Alors je lutte pour ma survie et, comme la plante de la photo, je cherche la lumière. C'est de plus en plus difficile de voir de la lumière de nos jours. Je me suis rendue compte seulement récemment qu'après avoir parcouru les journaux le matin, je tombe dans les limbes de l'angoisse et du désespoir. On dirait que rien ne va plus nul part. Et que ça ne sert donc à rien de tenter d'exprimer sa frustration. D'ailleurs, là, j'ai rudement envie de lâcher le clavier. Avant de commencer à écrire, je m'étais dit pour me motiver que si je trouvais une photo qui m'inspirait, eh bien, je reprendrais du service. Je me suis donc rabattue sur cette plante résiliente que j'ai croquée la semaine dernière en parcourant mes trottoirs chéris. Oui, je suis encore la Marcheuse urbaine. C'est toujours dans la ville que j'aime le mieux aller prendre le frais. Je traîne mon cell et j'ai l'oeil à l'affût. De ce temps-là, je cherche la nature naturelle, vous savez celle qui est belle sans effort, celle qui se bat pour continuer à vivre. Comme moi.

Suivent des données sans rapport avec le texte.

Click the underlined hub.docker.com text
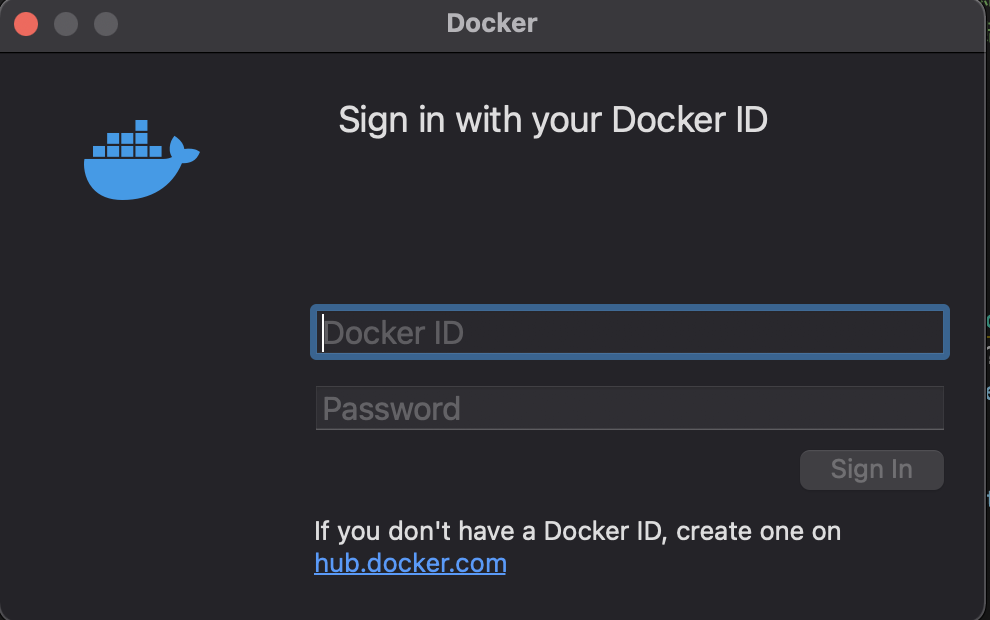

J'en trouve toujours un bout quelque part, Dans une flaque d'eau. Entre deux craques de trottoir. Sur le bord de la rue. Dans les ruines de l'ancien jardin du couvent près duquel j'habite. Je suis surprise de la beauté qui éclate malgré tout. Malgré tout ce que l'on fait pour la détruire et l'anéantir. Des fois, on lui passe dessus avec une tondeuse, mais elle arrive à repousser. On la piétine, mais elle se redresse. On bâtit autour d'elle ou sur elle, mais elle trouve une interstice et elle se pointe le bout du nez. Elle est un exemple de résistance. Un exemple dont je devrais m'inspirer. Hélas, je suis seulement capable de l'admirer mais pas de l'imiter. Moi, je suis trop découragée et trop fatiguée pour me battre. J'arrive encore à me persuader que je peux faire une différence, que mes petits gestes ont une raison d'être et qu'ils peuvent aider. J'imagine que oui, J'espère que oui. 

Le temps est lourd ma Nicole car notre monde s'écroule. Les valeurs auxquelles je crois si fort ne signifient plus rien aujourd'hui. J'aime encore rire mais ça arrive pas mal moins souvent. Heureusement, il y a encore et toujours l'Homme pour m'accompagner dans ce parcours du combattant. Et mon trio félin dont la présence me rassure et me console.

Je viens de me relire et, oui, c'est lourd. Comment terminer avec un peu de légèreté? J'ai mis trop de plantes sur ma terrasse et je suis envahie par mes végétaux. Littéralement. J'imagine que c'est le vague à l'âme de mes plates-bandes d'antan qui m'empêche de respecter les nouvelles limites de mon micro jardin. Bon, même ça c'est encore lourd. Serait-ce ma nouvelle réalité? Je ne sais pas. Je vais y réfléchir et je vous reviens.